Prowl was designed to take advantage of existing web conventions and to minimize the need for a common “boundary” or technology between transactors. That is, market participants do not have to be members of the same community or to pre-approve a credit limit towards other participants in order to complete a transaction. Also, transactors do not have to use the same software application or type of transaction device.
The goal is to minimize the hassle of using ledger-based currencies, and ubiquitous web publishing is the most practical approach towards that end. Essentially, a
URL domain name becomes synonymous with an independent currency issuer — an entity that publishes its willingness to bypass traditional currencies when transacting.
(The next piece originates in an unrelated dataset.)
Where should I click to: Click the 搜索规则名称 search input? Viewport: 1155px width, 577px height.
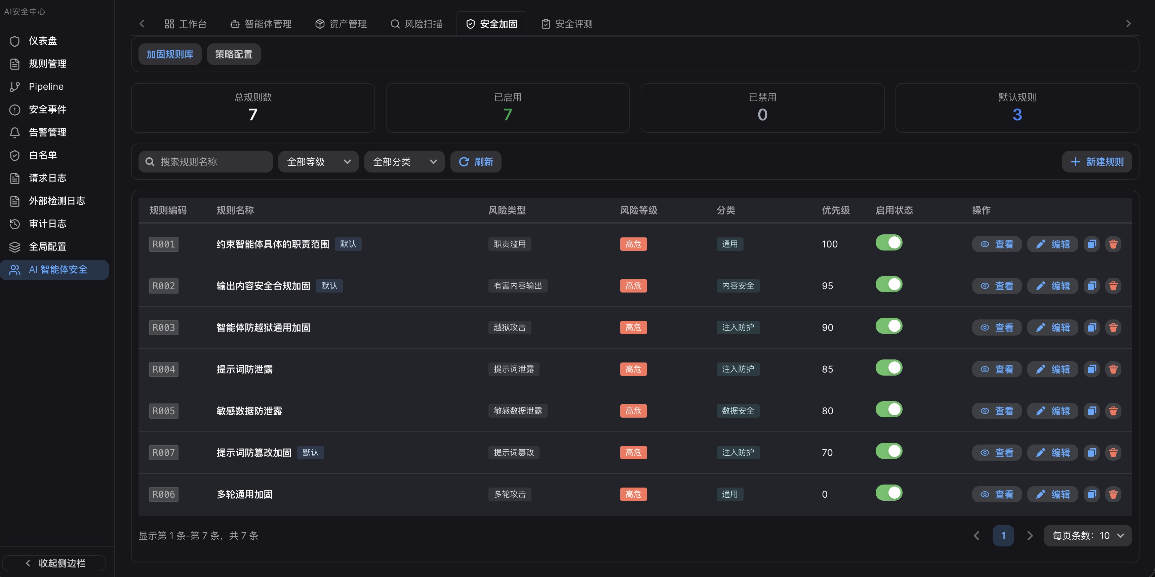(205, 162)
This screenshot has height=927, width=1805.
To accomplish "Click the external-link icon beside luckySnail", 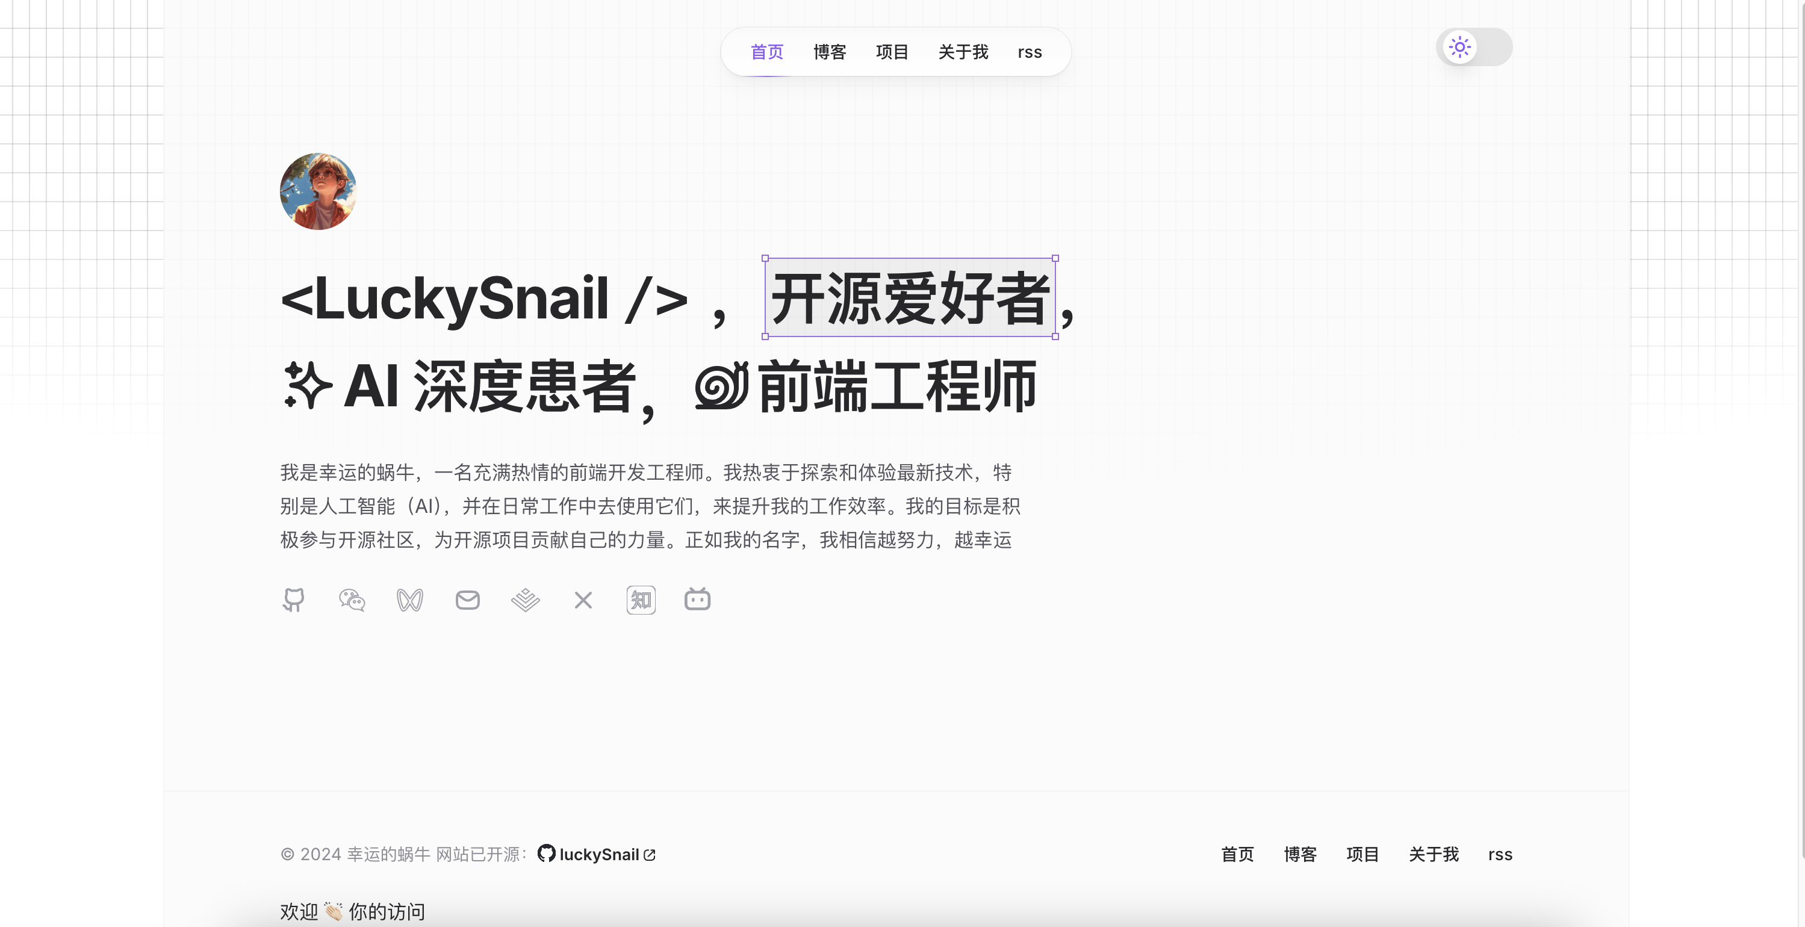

The publication of such intention and the auditability of its fulfillment is important to the sustainable spread of ledger-based currency systems.
Some might be wary of losing privacy when using Prowl, but a
URL domain name does not have to reveal anything about a specific market participant. In fact, recorded URLs domains do not even have to identify transactor account numbers – what matters is that matching copies of the same record are published, not the level of detail indicated in the transactor URL domain name.
Another concern is the accumulation and maintenance of records. Prowl does not assume permanent record retention, but instead has a mechanism for auditing parameter values that are carried over from one period to the next. Published records are expected to be purged periodically, and reports may have to be kept based on applicable customs for retaining account books. Publishing reconcilable records and reports is simply a means toward building auditable market history and reputation.